Environmental, social and governance (ESG) performance is becoming increasingly important, as mounting pressure from shareholders and consumers is putting it front and center at many organizations.
However, it’s not enough to just state ESG intentions without putting those words into action. Best practices need to be evidenced throughout an organization and its supply chain, requiring a collaborative approach to implementation, monitoring and reporting.
A recent PRWeek article noted that being transparent is the No. 1 golden rule for building a sustainable future. In the article, Al Loehnis, director of strategic business development at Investis Digital, stated: “Transparency is the foundation of trust; without trust there is no credibility.”
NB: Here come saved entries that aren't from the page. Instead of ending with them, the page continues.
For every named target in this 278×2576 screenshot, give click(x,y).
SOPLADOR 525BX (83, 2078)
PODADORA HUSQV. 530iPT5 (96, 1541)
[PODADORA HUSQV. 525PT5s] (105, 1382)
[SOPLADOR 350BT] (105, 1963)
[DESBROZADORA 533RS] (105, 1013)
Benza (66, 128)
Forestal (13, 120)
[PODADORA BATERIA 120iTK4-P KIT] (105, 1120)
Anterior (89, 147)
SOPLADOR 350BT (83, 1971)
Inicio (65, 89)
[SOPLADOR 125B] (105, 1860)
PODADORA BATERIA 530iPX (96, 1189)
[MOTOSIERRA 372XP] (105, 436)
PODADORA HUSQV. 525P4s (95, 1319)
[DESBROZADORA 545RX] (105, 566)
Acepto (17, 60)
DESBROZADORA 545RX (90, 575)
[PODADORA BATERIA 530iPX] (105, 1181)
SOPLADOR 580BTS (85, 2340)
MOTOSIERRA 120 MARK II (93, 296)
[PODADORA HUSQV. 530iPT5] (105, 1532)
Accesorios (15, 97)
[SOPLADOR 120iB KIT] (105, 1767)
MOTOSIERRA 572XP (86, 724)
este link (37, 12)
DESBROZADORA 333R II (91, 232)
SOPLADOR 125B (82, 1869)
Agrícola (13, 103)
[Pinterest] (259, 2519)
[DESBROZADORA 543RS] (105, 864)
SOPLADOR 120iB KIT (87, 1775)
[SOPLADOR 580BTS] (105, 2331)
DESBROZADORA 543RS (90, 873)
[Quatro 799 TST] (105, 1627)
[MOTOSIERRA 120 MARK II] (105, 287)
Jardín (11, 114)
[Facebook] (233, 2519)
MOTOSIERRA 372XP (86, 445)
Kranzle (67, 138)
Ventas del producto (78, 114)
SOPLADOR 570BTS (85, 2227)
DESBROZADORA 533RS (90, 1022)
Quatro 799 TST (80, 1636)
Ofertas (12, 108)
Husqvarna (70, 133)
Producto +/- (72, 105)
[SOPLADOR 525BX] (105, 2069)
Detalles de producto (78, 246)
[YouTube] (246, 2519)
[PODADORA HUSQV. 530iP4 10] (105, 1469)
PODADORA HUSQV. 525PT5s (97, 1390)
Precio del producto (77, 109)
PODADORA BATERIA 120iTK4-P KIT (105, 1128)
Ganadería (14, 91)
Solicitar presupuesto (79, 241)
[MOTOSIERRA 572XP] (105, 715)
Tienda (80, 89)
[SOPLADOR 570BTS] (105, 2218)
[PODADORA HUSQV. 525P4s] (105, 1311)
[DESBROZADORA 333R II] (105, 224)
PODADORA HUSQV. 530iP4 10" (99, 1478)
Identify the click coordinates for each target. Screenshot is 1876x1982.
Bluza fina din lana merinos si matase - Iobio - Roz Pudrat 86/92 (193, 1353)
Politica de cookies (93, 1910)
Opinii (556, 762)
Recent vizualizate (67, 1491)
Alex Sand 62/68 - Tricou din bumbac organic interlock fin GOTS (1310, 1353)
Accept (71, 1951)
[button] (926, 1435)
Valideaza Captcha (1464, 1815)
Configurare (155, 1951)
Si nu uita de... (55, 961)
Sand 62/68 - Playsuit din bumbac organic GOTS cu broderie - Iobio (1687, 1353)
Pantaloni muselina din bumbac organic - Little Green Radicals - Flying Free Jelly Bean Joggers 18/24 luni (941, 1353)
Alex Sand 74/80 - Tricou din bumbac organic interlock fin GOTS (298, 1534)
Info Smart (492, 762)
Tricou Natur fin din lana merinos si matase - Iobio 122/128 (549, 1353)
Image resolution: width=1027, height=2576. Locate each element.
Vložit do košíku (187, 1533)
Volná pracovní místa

Standards help establish trust, giving organizations a set reporting framework. There are many standards surrounding ESG reporting, with some better than others. One such set of standards is the recommendations of the Task Force on Climate-Related Financial Disclosures (TCFD). Of note, Larry Fink, CEO of BlackRock, in his 2022 letter to CEOs, asked companies to set short-, medium- and long-term targets for greenhouse gas (GHG) reductions and to issue reports consistent with the TCFD’s recommendations.
If companies can take this first step, trust can be established. Building strong management systems, combined with transparent reporting and independent assurance, will ensure trust continues.
However, there currently are no globally recognized standards for many requirements due to the complexities and variation between industries.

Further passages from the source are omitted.